When Congress decides to create a program like Social Security, rather than setting aside a certain amount of money, it sets rules for who can receive benefits from the program, and what those benefits will be. People who are eligible can get help, and the government covers the costs. Medicare and other programs work similarly.
One advantage of this kind of spending compared to discretionary spending (which is limited by the amounts Congress sets) is that it can more readily respond to unexpected circumstances like a recession, or a pandemic. During the COVID-19 crisis, for example, anyone who qualified for stimulus checks could get them. Unlike discretionary programs, the money didn’t run out and shut some people out.
Mandatory spending makes up roughly two-thirds of the total federal budget in most years, and more in some years.

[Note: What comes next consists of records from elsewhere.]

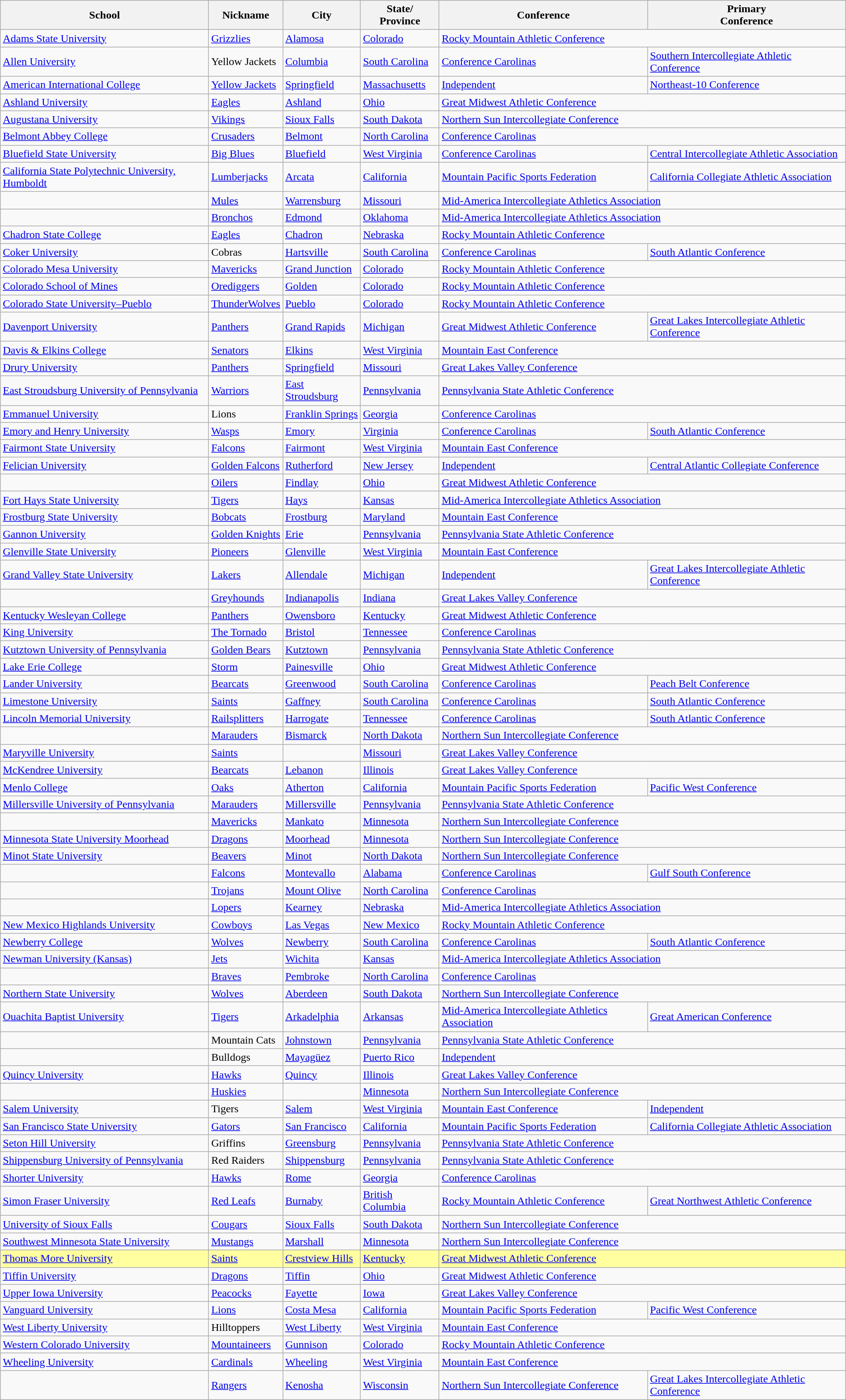
Belmont Abbey College [105, 136]
Fairmont State University [105, 448]
Maryland [400, 517]
Simon Fraser University [105, 1201]
Kutztown [322, 650]
Emory and Henry University [105, 431]
Augustana University [105, 119]
Braves [246, 977]
Minot [322, 856]
Mustangs [246, 1242]
Allendale [322, 575]
Massachusetts [400, 85]
Golden [322, 287]
West Liberty University [105, 1328]
Griffins [246, 1144]
Costa Mesa [322, 1311]
Greensburg [322, 1144]
Golden Knights [246, 534]
Elkins [322, 350]
City [322, 15]
Bluefield [322, 154]
Columbia [322, 61]
Alabama [400, 874]
Millersville University of Pennsylvania [105, 804]
Salem [322, 1109]
West Liberty [322, 1328]
Newman University (Kansas) [105, 959]
California State Polytechnic University, Humboldt [105, 177]
Lebanon [322, 770]
East Stroudsburg University of Pennsylvania [105, 390]
Shippensburg [322, 1161]
Ouachita Baptist University [105, 1017]
Orediggers [246, 287]
Beavers [246, 856]
Greenwood [322, 684]
Allen University [105, 61]
New Jersey [400, 465]
Trojans [246, 891]
Wheeling [322, 1362]
Aberdeen [322, 994]
Quincy University [105, 1075]
Kearney [322, 908]
Lake Erie College [105, 667]
Mankato [322, 822]
East Stroudsburg [322, 390]
Kentucky Wesleyan College [105, 616]
Ashland [322, 102]
Findlay [322, 483]
Alamosa [322, 38]
Marshall [322, 1242]
Iowa [400, 1293]
Grand Rapids [322, 327]
King University [105, 633]
Kenosha [322, 1386]
Grizzlies [246, 38]
Felician University [105, 465]
Johnstown [322, 1040]
Red Raiders [246, 1161]
Minot State University [105, 856]
Frostburg [322, 517]
Minnesota State University Moorhead [105, 839]
Drury University [105, 367]
Limestone University [105, 701]
Tiffin University [105, 1276]
Warriors [246, 390]
Gators [246, 1127]
ThunderWolves [246, 304]
Indiana [400, 598]
Lumberjacks [246, 177]
Frostburg State University [105, 517]
Wheeling University [105, 1362]
Rutherford [322, 465]
The Tornado [246, 633]
Montevallo [322, 874]
Bristol [322, 633]
Kutztown University of Pennsylvania [105, 650]
Big Blues [246, 154]
Grand Valley State University [105, 575]
Gannon University [105, 534]
Gaffney [322, 701]
Bluefield State University [105, 154]
Seton Hill University [105, 1144]
Davenport University [105, 327]
Wichita [322, 959]
Mayagüez [322, 1058]
Bulldogs [246, 1058]
Central Atlantic Collegiate Conference [747, 465]
Salem University [105, 1109]
McKendree University [105, 770]
Lopers [246, 908]
Moorhead [322, 839]
Glenville State University [105, 552]
San Francisco State University [105, 1127]
Hartsville [322, 252]
Gunnison [322, 1345]
Conference [543, 15]
Storm [246, 667]
San Francisco [322, 1127]
Shippensburg University of Pennsylvania [105, 1161]
New Mexico [400, 925]
Cowboys [246, 925]
Jets [246, 959]
Bronchos [246, 217]
Upper Iowa University [105, 1293]
Northern State University [105, 994]
University of Sioux Falls [105, 1225]
Bobcats [246, 517]
Huskies [246, 1092]
Peacocks [246, 1293]
Chadron State College [105, 235]
Indianapolis [322, 598]
Tiffin [322, 1276]
British Columbia [400, 1201]
Emmanuel University [105, 414]
Franklin Springs [322, 414]
Adams State University [105, 38]
Hays [322, 500]
Western Colorado University [105, 1345]
Great American Conference [747, 1017]
Fort Hays State University [105, 500]
Newberry [322, 942]
Rangers [246, 1386]
Vanguard University [105, 1311]
Newberry College [105, 942]
Belmont [322, 136]
Gulf South Conference [747, 874]
Crusaders [246, 136]
Bismarck [322, 736]
Colorado School of Mines [105, 287]
Colorado Mesa University [105, 269]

In 2020, most pandemic relief fell under mandatory spending programs. This led to mandatory spending of $5.2 trillion, much higher than in previous years. The ability to quickly ramp up spending enabled the government to help people who lost jobs, those who got sick, and many others.
This chart shows where $5.2 trillion in mandatory spending went in 2020.
All Federal Spending
Finally, putting together discretionary spending, mandatory spending, and interest on the debt, you can see how the total federal budget is divided into different categories of spending. This pie chart shows the breakdown of $7 trillion in combined discretionary, mandatory, and interest spending budgeted by Congress in fiscal year 2020. This year looks different from previous years, thanks to spending on the COVID-19 response.
Spending in the Tax Code
When the federal government spends money on mandatory and discretionary programs, the U.S. Treasury writes a check to pay the program costs. But there is another type of federal spending that operates a little differently. Lawmakers have written hundreds of tax breaks into the federal tax code – for instance, special low tax rates on capital gains (certain kinds of investments), a deduction for home mortgage interest, and many others.
In fact, tax breaks function as a type of government spending, and they are officially called “tax expenditures” by the Treasury Department. Tax breaks cost the federal government more than $1.3 trillion in 2020 – nearly as much as all discretionary spending in the same year.
Unlike discretionary spending, which must be approved by lawmakers each year during the appropriations process, tax breaks do not require annual approval. That means that once they are written into the tax code, they remain on the books until lawmakers change them.
On average, these tax breaks tend to benefit corporations and the wealthy more than the average person. There are many proposals out there for more fair taxation for the wealthy and corporations.